Empresas de reciclagem de lixo eletrônico têm um grande potencial para explorar, mas o negócio deve ser bem estruturado
Com o avanço da tecnologia houve um aumento considerável no consumo de equipamentos eletrônicos gerando um acumulo de lixo eletrônico. Diante deste cenário, surgiram as empresas de reciclagem de lixo eletrônico, que são responsáveis por triturar equipamentos diversos, bem como lâmpadas fluorescentes e baterias, evitando que materiais tóxicos contaminem o meio ambiente.
Para atuar nesse segmento é preciso obter autorização de órgãos ligados ao meio ambiente, como o Ibama. Além disso, para alguns tipos de produtos, como as lâmpadas fluorescentes, são necessários equipamentos específicos que geralmente são importados e caros, o que tem levado muitos empresários a desenvolverem suas próprias máquinas.

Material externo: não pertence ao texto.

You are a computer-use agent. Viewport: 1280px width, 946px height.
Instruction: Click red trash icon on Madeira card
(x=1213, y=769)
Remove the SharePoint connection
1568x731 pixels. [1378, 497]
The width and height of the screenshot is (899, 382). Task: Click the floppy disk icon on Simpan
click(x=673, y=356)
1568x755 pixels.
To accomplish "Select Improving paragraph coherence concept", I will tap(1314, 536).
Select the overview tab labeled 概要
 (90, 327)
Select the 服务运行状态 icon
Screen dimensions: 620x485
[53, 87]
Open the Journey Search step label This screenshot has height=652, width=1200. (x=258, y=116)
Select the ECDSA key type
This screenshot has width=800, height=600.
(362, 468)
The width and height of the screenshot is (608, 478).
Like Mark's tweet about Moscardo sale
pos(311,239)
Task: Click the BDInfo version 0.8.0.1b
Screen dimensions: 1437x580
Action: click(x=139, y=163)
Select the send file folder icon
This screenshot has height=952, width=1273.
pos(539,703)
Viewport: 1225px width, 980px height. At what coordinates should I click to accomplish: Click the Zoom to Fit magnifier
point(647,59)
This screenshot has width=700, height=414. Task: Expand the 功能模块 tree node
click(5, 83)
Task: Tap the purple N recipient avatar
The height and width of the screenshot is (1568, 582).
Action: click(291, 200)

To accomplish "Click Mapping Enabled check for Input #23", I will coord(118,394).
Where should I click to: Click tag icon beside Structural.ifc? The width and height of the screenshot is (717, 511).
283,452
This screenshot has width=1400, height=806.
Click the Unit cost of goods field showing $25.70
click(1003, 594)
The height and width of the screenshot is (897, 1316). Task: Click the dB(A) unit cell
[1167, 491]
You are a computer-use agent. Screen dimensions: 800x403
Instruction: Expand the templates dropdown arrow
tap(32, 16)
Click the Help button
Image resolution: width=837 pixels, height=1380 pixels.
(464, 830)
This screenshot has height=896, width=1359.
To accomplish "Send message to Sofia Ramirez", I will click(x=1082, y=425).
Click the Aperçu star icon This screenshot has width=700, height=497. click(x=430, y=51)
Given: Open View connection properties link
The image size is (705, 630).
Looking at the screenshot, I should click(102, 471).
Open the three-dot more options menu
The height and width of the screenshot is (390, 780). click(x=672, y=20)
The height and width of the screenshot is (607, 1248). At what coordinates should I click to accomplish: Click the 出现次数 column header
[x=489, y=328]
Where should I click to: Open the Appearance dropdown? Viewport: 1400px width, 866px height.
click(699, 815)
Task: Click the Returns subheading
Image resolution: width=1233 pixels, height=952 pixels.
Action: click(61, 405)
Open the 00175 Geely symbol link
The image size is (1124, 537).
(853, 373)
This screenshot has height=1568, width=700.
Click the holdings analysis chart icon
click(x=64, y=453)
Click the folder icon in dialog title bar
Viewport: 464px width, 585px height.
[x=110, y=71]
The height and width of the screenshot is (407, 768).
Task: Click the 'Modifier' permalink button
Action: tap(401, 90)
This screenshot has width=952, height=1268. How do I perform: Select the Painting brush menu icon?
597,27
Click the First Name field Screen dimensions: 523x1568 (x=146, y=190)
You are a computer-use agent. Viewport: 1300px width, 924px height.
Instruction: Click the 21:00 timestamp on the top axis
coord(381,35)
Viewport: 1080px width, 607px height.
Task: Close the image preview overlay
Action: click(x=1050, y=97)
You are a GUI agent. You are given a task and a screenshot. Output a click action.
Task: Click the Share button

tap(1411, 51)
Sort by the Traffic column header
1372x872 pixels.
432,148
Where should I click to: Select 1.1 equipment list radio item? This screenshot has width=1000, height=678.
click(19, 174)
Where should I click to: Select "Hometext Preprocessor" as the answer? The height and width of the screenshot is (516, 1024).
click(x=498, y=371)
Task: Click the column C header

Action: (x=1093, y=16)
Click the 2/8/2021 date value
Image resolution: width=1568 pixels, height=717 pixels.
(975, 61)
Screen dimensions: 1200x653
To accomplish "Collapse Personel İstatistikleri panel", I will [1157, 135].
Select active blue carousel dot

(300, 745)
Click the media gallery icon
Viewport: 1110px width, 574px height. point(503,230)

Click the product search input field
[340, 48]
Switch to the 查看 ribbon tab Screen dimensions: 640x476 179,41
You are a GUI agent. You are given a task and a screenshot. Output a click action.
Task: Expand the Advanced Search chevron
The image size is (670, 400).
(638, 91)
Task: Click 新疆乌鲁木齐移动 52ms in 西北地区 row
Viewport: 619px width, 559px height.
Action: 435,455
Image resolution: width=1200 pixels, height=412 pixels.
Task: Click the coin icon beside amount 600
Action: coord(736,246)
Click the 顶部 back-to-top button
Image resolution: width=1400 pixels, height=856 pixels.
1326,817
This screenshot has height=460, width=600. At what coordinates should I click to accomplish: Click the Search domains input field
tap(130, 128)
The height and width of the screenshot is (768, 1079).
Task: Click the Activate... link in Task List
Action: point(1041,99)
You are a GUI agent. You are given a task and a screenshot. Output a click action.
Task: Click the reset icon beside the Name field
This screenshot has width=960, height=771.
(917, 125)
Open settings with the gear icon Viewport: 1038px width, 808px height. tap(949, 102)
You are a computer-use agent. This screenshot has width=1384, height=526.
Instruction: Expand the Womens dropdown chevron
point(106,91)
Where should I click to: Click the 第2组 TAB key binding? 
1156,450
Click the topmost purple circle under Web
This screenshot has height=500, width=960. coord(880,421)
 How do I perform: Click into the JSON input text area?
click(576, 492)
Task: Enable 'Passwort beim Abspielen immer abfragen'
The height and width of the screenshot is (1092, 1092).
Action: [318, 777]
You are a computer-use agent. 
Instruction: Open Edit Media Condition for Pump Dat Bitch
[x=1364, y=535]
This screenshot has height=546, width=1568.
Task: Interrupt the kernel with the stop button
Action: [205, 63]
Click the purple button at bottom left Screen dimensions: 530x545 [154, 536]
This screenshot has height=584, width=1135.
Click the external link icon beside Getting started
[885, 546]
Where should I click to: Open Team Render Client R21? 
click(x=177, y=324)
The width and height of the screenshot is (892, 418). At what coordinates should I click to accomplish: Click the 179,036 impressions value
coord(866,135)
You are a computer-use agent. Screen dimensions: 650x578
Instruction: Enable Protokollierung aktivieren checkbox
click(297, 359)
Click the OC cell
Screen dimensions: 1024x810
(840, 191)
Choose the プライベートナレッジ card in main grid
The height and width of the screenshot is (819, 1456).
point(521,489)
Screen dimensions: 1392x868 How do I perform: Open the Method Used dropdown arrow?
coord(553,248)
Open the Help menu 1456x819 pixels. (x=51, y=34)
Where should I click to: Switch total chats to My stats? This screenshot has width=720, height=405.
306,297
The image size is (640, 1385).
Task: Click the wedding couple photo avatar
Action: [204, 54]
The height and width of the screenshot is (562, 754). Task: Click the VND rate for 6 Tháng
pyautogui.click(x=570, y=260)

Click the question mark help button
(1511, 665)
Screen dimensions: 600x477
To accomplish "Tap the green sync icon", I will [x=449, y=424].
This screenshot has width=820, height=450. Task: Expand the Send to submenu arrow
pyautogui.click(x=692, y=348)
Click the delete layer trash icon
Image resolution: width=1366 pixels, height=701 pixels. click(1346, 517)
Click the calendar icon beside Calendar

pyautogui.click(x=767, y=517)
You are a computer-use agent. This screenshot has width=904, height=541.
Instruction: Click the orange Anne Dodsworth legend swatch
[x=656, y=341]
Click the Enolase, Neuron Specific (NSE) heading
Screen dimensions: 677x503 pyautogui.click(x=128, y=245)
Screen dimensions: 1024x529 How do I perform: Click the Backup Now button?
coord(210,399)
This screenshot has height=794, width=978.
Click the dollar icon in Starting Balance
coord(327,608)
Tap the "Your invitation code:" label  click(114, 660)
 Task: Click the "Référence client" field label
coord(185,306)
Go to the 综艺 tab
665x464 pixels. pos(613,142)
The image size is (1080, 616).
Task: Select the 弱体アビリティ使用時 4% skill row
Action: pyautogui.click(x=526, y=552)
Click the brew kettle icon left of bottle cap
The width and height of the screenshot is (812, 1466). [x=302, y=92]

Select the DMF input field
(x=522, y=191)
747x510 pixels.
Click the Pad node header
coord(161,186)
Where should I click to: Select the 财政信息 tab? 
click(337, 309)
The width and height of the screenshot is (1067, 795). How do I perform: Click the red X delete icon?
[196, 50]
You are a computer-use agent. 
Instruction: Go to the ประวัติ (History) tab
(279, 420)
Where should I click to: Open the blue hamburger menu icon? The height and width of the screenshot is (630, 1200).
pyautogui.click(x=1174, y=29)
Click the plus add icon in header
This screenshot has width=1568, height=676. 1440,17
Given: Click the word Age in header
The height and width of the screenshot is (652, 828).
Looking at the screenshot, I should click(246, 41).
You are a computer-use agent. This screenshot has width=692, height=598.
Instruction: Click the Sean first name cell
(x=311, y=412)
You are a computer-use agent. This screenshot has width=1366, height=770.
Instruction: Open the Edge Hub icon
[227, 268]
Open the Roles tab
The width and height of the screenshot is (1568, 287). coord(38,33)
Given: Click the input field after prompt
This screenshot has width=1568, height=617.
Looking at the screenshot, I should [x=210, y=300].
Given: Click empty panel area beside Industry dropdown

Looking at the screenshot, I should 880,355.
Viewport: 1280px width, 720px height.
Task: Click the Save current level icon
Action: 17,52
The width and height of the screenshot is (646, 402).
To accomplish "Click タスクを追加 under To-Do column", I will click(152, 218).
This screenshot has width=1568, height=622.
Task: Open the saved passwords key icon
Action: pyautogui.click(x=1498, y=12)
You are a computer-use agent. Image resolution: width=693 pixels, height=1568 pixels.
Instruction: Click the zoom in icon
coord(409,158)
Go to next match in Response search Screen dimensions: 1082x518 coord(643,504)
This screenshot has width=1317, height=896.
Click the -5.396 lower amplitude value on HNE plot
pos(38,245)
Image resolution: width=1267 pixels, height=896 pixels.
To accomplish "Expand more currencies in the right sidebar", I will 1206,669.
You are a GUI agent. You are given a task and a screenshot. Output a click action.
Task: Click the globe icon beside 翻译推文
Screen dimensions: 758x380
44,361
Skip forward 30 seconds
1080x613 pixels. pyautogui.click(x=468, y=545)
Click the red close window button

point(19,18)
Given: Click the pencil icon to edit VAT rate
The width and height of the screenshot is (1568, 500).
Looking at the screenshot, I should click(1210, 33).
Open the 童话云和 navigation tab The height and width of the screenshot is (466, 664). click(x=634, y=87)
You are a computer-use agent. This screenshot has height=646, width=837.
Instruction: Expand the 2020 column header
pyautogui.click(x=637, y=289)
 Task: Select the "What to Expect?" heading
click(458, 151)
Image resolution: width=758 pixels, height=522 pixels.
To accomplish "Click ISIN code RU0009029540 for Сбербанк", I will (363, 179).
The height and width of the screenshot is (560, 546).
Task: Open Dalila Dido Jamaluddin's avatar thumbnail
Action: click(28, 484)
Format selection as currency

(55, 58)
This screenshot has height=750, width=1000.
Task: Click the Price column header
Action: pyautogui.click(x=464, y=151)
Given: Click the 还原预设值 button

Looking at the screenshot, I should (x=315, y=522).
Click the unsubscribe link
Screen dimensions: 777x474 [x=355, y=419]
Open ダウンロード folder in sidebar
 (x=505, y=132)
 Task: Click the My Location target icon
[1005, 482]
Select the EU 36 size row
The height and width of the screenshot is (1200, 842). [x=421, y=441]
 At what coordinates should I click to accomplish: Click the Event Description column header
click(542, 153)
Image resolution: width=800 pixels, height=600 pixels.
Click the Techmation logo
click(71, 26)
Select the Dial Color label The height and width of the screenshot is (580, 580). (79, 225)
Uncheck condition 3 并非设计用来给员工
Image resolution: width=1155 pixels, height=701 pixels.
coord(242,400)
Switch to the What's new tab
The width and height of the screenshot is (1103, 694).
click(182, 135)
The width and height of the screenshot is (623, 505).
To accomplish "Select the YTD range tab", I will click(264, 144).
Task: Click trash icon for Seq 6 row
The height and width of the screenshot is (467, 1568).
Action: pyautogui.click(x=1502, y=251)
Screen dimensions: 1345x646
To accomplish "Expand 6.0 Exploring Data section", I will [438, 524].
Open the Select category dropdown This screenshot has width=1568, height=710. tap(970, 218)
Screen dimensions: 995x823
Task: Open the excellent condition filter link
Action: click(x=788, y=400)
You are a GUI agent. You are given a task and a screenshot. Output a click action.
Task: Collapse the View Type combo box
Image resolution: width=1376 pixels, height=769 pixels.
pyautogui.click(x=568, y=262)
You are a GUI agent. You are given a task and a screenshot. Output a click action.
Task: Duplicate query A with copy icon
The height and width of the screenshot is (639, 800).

Os empreendedores que pretendem ingressar neste segmento têm um grande potencial para explorar. Mesmo para os pequenos empresários esse pode ser um negócio interessante, desde que adequadamente estruturado, inclusive com parcerias que assumam a reciclagem das partes que são altamente tóxicas. Só para se ter uma ideia, o Brasil é o país emergente que mais toneladas de geladeiras abandona a cada ano por pessoa e um dos líderes em descartar celulares, TVs e impressoras. Dados do programa das Nações Unidas pelo Meio Ambiente apontam que, por ano, os brasileiros jogam fora quase 100 mil toneladas métricas de computadores. Quanto à celulares, são descartados anualmente mais de duas mil toneladas.
Já à localização do negócio deverá ser em área industrial, devido aos equipamentos e a operação apresentar altos níveis de ruídos. O empreendedor também terá que procurar a Prefeitura Municipal uma vez que normalmente todos os municípios brasileiros têm um Plano Diretor Urbano, no qual é definido que tipo de negócio que pode ou não ser instalado em determinadas áreas e bairros.
Quanto ao investimento para montar uma empresa pequeno porte, em imóvel alugado, consultores do Sebrae calculam que serão necessários R$ 160 mil.
Por último, o candidato a empresário no segmento de reciclagem de lixo eletrônico deve criar uma empresa com fins lucrativos, mas acima de tudo com forte apelo sócio ambiental.